Sometimes all your meal needs is a great side dish to make it complete. This pasta salad was served beside grilled chicken, and it was a fantastic match. This recipe only utilizes a few ingredients, and the hardest part of making it is waiting for the pasta to cool.
This recipe utilizes our Pastamore Roasted Tomato Dipping Oil. This was used as the dressing for the pasta salad, and it imparted a nice depth of flavor throughout the entire dish. This recipe also used fresh baby spinach, and this added a nice touch to the overall flavor and look of the pasta salad.
Ingredients: Serves: 4-6
1 - 12 oz package Pastamore Italian Herb Penne
3 Tbsp - Pastamore Roasted Tomato Dipping Sauce and Marinade
3/4 cup - shaved Parmesan cheese
2 cups - baby spinach
2 - red bell peppers
1 pint - cherry tomatoes
1 can - quartered artichoke hearts
To taste - salt and black pepper
Directions:
1. Preheat the oven to 375° F. Once the oven is hot, place the bell peppers onto a baking sheet and place in the oven. Time to roast the peppers will depend on size and thickness of pepper flesh, but cook time should be between 25 and 45 minutes. The peppers should be rotated a quarter turn every five-ten minutes. The peppers will be done roasting when they are soft when squeezed. Do not overcook, as it will be difficult to remove the skin. If they are undercooked, the peppers will have too much bite. Once they have been removed from the oven, place into a medium-sized mixing bowl. Cover with plastic wrap or tin foil. This will steam the peppers, and make it easier to remove the flesh. Place to the side.
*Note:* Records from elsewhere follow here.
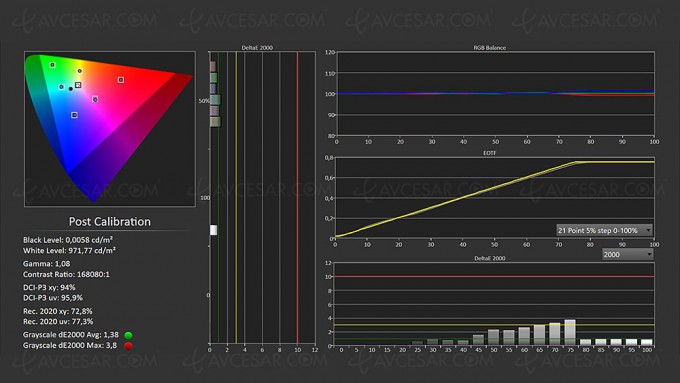The height and width of the screenshot is (383, 680).
Task: Click the 50 grayscale DeltaE bar
Action: click(494, 337)

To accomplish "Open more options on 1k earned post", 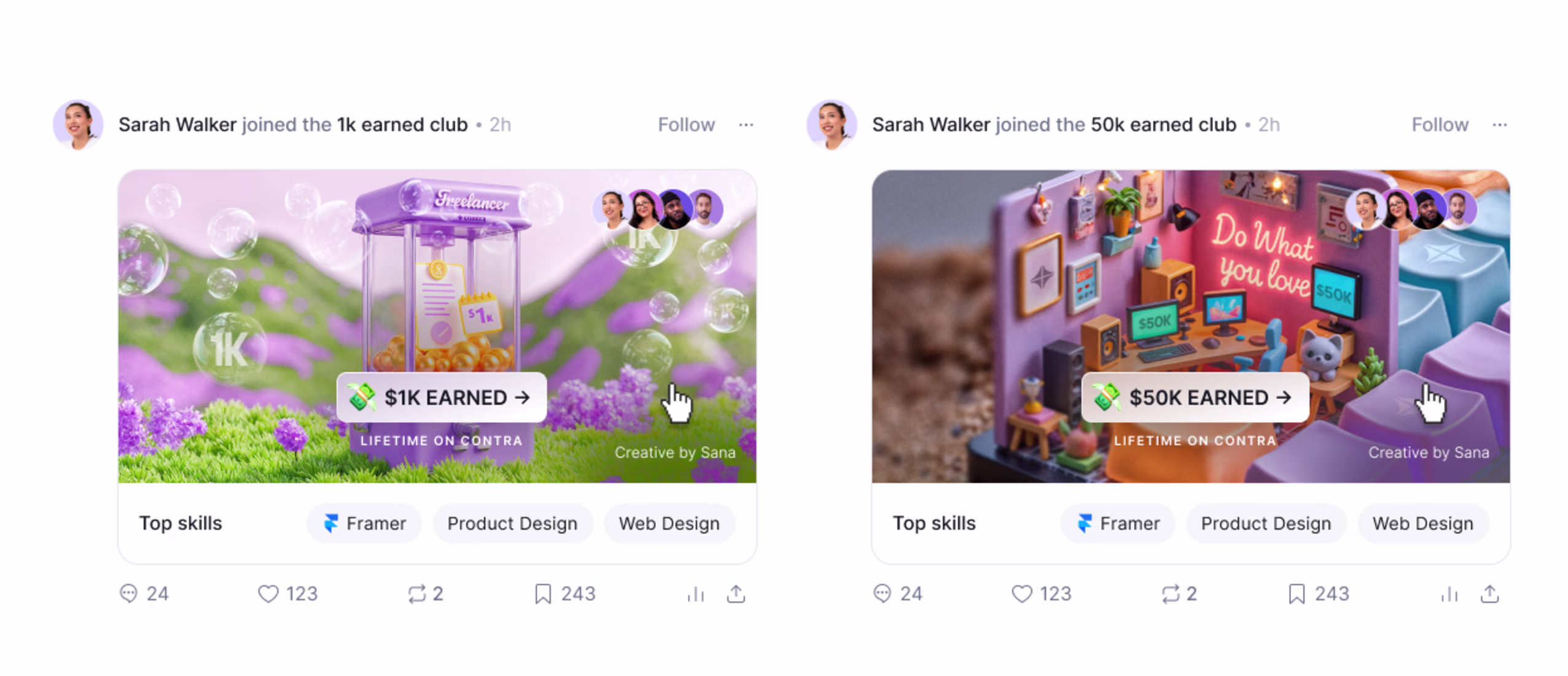I will pyautogui.click(x=746, y=125).
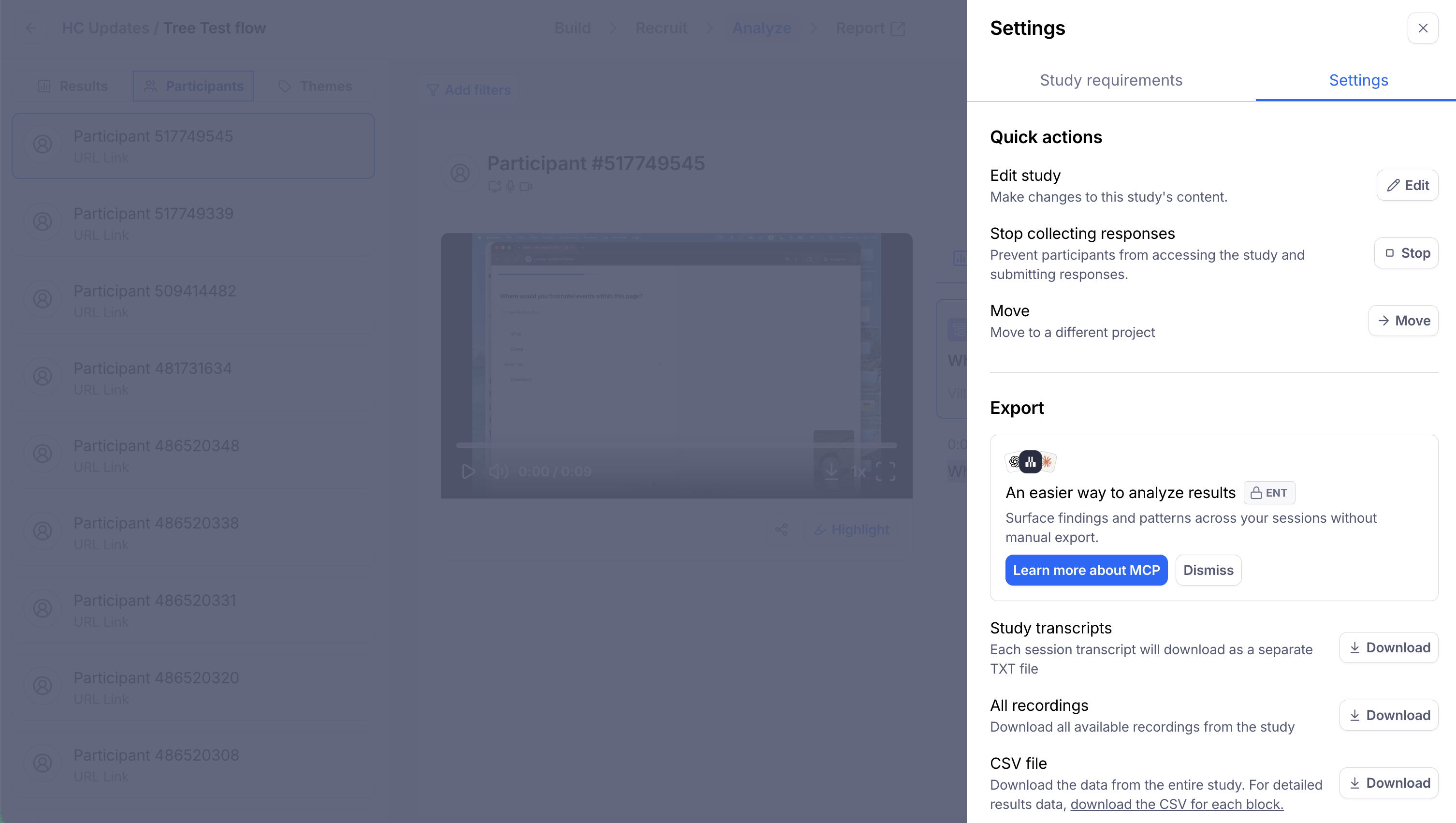Download study transcripts
Viewport: 1456px width, 823px height.
pos(1389,647)
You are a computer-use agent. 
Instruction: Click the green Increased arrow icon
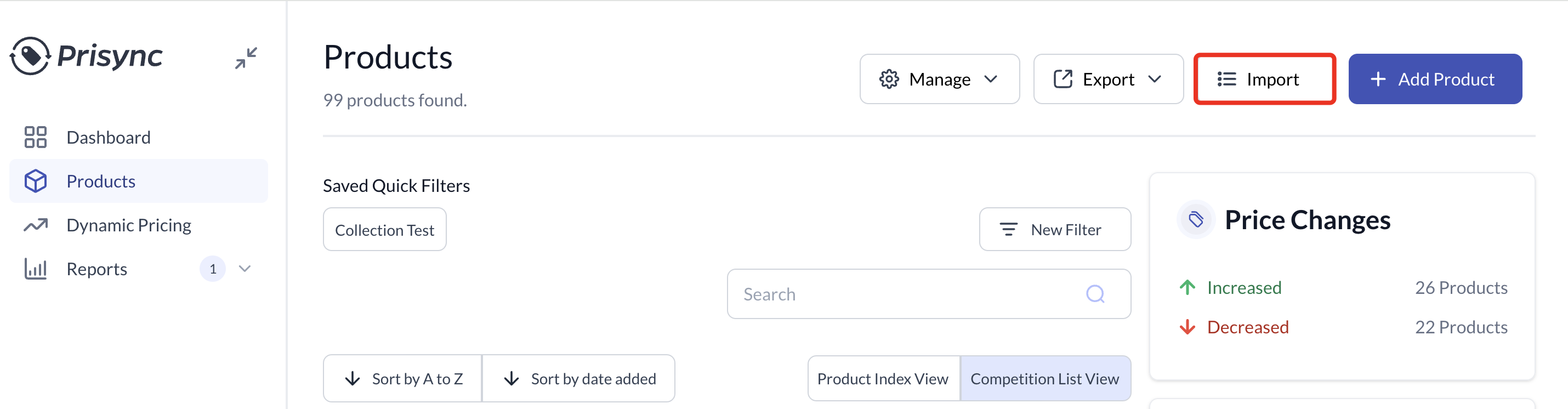click(x=1187, y=287)
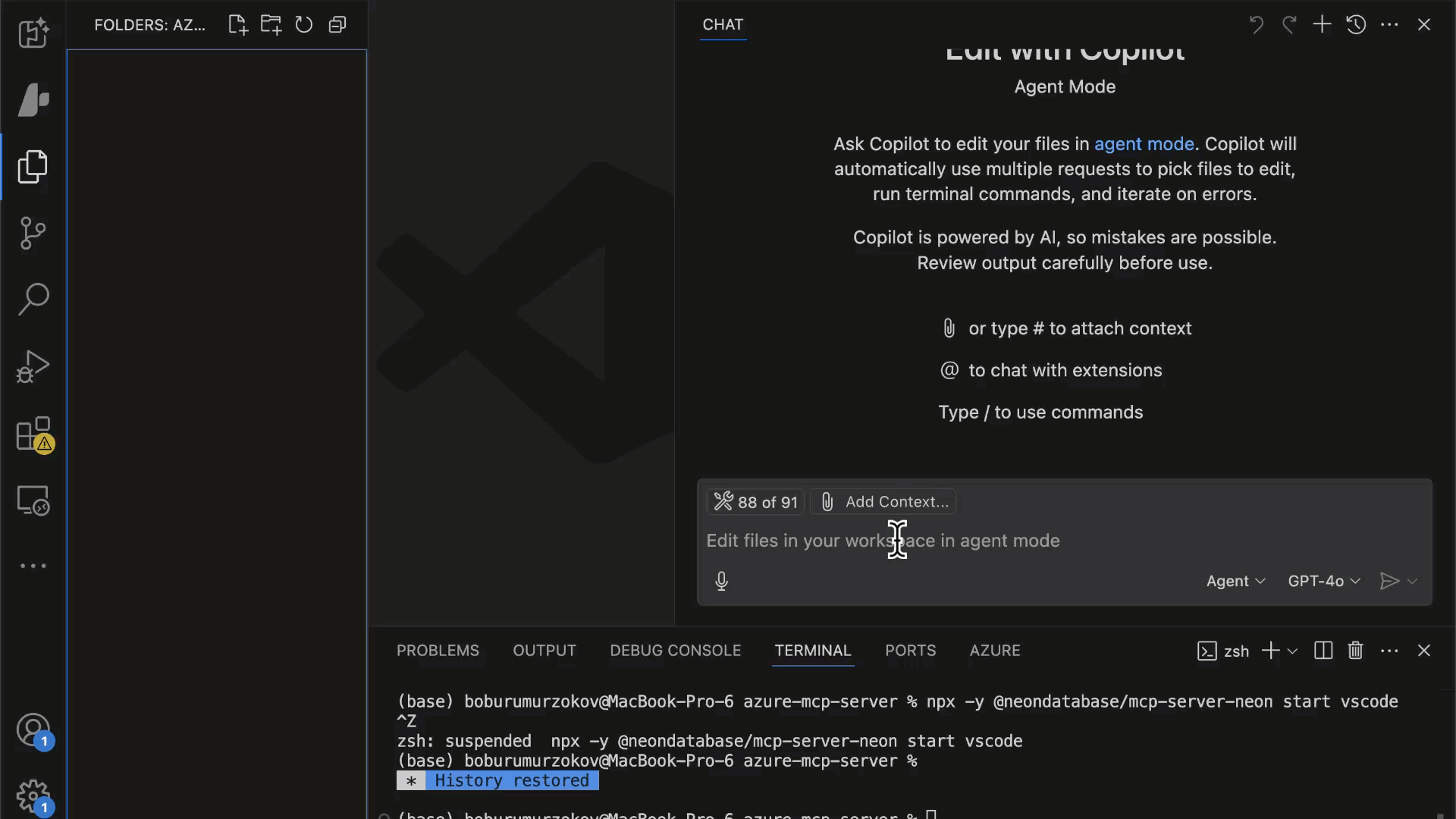The image size is (1456, 819).
Task: Switch to the OUTPUT tab
Action: pos(544,651)
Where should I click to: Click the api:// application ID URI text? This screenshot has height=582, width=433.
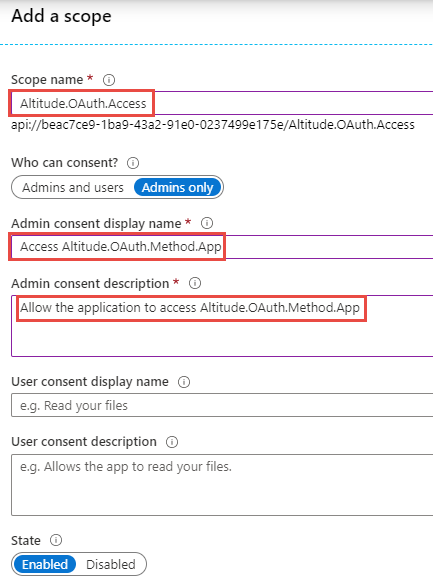(x=213, y=125)
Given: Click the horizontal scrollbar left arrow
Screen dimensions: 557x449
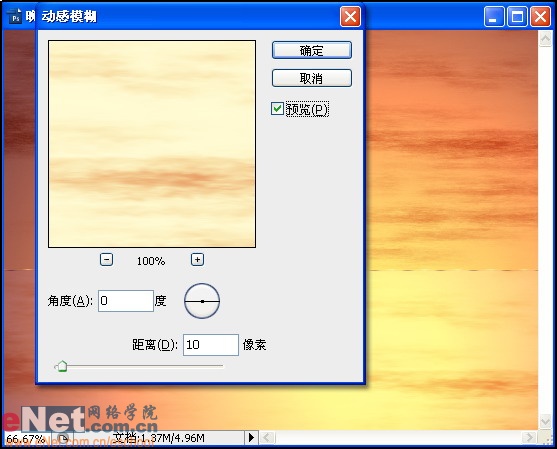Looking at the screenshot, I should tap(267, 437).
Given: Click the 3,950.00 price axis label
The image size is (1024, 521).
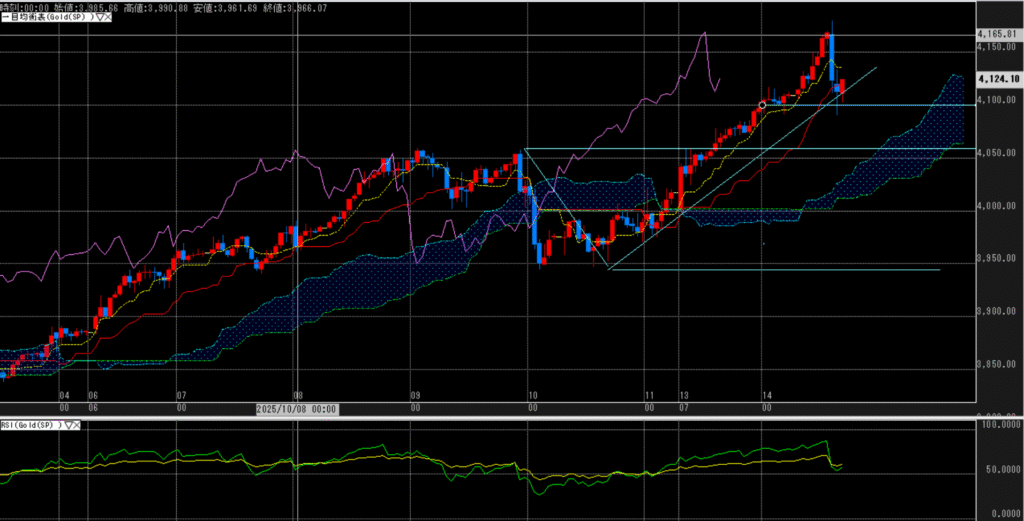Looking at the screenshot, I should 996,259.
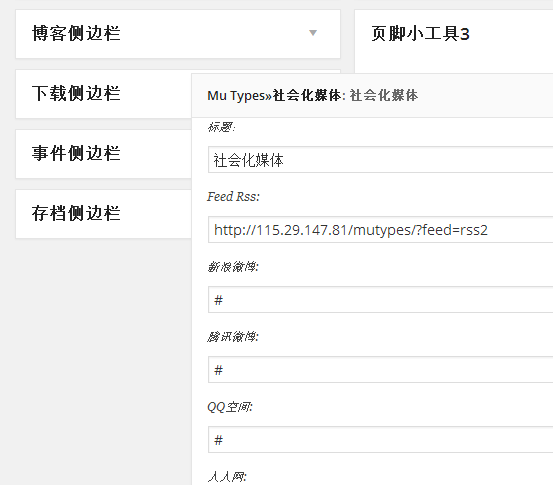Click the 腾讯微博 label
Screen dimensions: 553x485
coord(233,337)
2. Place a large pot of water on the stove over high heat (minimum 1 gallon). Once boiling, add the Pastamore Italian Herb Penne. Cook until barely still al dente, and drain in a colander. Rinse with cold water to shock the pasta, and place into a large mixing bowl.
3. Add the Pastamore Roasted Tomato Dipping Sauce and Marinade to the bowl. Mix well.
4. Remove the roasted red bell peppers from the mixing bowl. Peel the skin off of the skin of the peppers, and dispose of the stem and seeds. cut into 1/4" x 2" strips. Place inside the refrigerator.
5. Allow the pasta to cool in the refrigerator. This can either be done overnight or until all the pasta has become cool to the touch.
6. Once cool, add Parmesan cheese, baby spinach, roasted red peppers, and cherry tomatoes. Open the artichoke hearts, and drain. Add to the mixing bowl, and season the pasta salad with salt and black pepper to taste. Mix until even distributed.
7. Place inside the refrigerator until time to serve.